Big databases

Robby Stephenson robby at periapsis.org
Sun Mar 4 20:30:15 MST 2007


Hi Leo,

On Saturday 03 March 2007, Leopold Palomo Avellaneda wrote:
> I'm trying to make some king of collection with all the files from some
> cds that I have of backups, collections of several files, etc. The idea
> is to have some kind of register of all the files that I have. When I
> need I file, search in the database, show me the volume (a cd/dvd) and
> the path and then, taking it.

Right, sounds like a typical use case for most disk catalog programs. I just 
came across one called CdFly http://cdfly.sf.net that looks pretty nice. If 
Tellico doesn't work well enough for you, you might want to give it a try.

> The import function works very well, not as one year ago. The problem is
> that tellico (or sqllite ...) has problems managing >40K registers. I
> have to admit that I don't have a box cutting the edge, it's just a amd64
> 3200 with 1Gb of RAM running a debian amd64 distro. :-)

Right, you should really try to catch up with the times and get a modern 
box. :) I can't say that I've worked with a collection of 40 000 entries. 
Do they all have thumbnails associated with them?

> This then makes me think in one reflexion about this problem. Probably,
> although the migration to a sql server with improve it, there's some
> problem in the manage of the database in the tellico structure.
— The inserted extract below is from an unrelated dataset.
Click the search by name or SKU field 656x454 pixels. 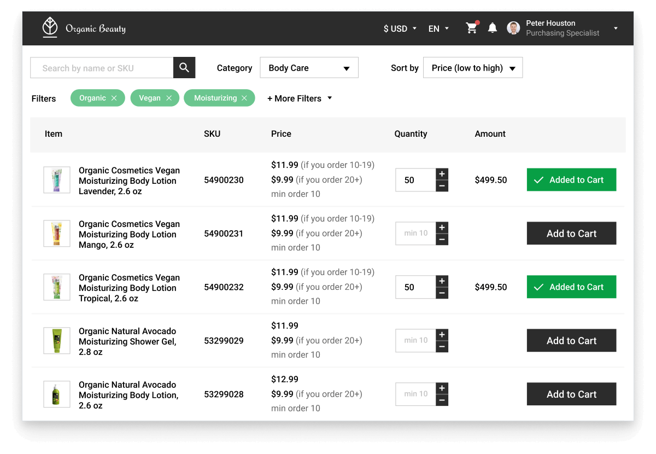pos(102,68)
I think
> that tellico has to minimize the access to the data, because in a large
> database is not practical. To manage a little collection will not be a
> problem because I think that the database is in memory, but it's better
> to have a screen in a minimal information about the whole database and
> the complete of one register and all the other makings queries to the
> database (sqllite or server). I think that is not practical have a
> complete list of all the register because then the manage of the database
> became impractical eating all the resources of the box.
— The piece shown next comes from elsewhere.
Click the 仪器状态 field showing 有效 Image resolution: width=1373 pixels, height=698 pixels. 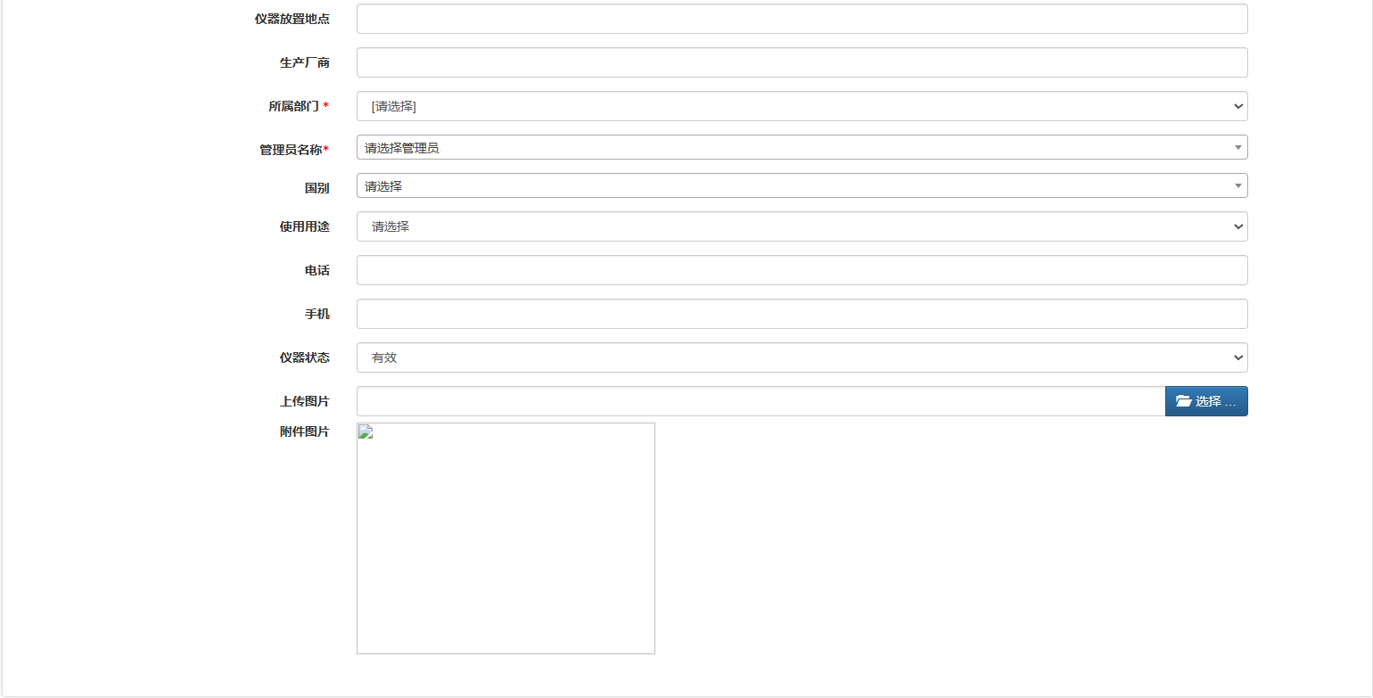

I agree with all that, I think. And to be clear, I have no experience 
whatsoever with writing a SQL database application. I'll probably make 
every rookie mistake in the book about inefficiency. But hopefully, I'll 
figure out how to improve things as it goes along. Right now, I'll be happy 
just when I can get it to work! :)

And the database won't be in memory. SQLite has an option for that, I think, 
but I don't plan to use it. As much as I can, I'm going to try to keep a 
minimal amount of data cached, while at the same time, keeping enough that 
all the calls to the db don't make everything too slow.